Manchester outlines 12,500-bed PBSA pipeline
Despite a clear shortage of student accommodation in the city centre and several recent refusals, the city council claims there is “no need to depart” from its current approach, pointing to a large potential pipeline of bedspaces.
In recent years, the delivery of purpose-built student accommodation in Manchester has slowed. Deloitte’s 2022 Crane Survey noted there were no new starts on site for PBSA schemes last year.
As a result, some students failed to find accommodation in the city last year and were forced to look further afield.

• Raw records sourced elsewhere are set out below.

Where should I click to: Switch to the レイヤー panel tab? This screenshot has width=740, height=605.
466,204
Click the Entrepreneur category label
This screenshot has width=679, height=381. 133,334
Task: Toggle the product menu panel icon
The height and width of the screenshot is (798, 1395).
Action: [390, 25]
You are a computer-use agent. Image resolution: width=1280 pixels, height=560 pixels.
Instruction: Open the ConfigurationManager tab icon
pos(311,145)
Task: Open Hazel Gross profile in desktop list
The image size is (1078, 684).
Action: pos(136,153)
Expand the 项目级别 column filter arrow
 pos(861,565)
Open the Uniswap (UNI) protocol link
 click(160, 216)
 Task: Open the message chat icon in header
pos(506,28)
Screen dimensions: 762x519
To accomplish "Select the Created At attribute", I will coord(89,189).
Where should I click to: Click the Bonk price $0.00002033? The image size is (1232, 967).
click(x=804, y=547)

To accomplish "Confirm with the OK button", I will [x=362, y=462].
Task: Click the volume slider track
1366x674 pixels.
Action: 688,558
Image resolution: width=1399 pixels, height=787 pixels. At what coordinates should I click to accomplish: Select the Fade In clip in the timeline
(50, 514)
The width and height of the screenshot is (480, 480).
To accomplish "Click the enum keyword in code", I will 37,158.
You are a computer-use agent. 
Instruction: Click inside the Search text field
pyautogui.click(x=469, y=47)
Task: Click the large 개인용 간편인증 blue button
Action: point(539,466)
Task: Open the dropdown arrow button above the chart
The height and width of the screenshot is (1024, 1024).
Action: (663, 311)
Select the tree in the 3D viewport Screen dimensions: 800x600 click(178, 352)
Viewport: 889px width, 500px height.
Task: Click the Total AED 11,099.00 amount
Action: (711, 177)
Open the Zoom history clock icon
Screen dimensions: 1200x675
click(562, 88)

Manchester City Council now estimates that around 750 new bedspaces are required every year up to 2030 to cater for growing numbers of students, according to a report to the council’s economy and regeneration committee.
In recent times, the city council has refused three student developments that it claimed were contrary to Policy H12 – the policy that sets out how and where PBSA should come forward in the city.
These included Fusion’s 534-home project at Deansgate South, which was approved at appeal.
Manchester City Council’s existing PBSA policy sets out that development should be located close to universities and around the Oxford Road Corridor. This was one of the reasons behind the authority’s refusal of the Fusion scheme.
However, at appeal, the inspector found that the pipeline of PBSA in Manchester was not sufficient to cater for future need and subsequently overturned the city council’s decision.
Another student project that met with refusal recently was Watkin Jones’s 425 scheme in Fallowfield – Manchester City Council said the introduction of 425 students in the “area would give rise to unacceptable impacts”.
The developer appealed the decision but was unsuccessful.
Curlew’s 197-bedroom PBSA project in Hulme was also refused by the city council despite the area being identified as suitable for student development in the city council’s Policy H12.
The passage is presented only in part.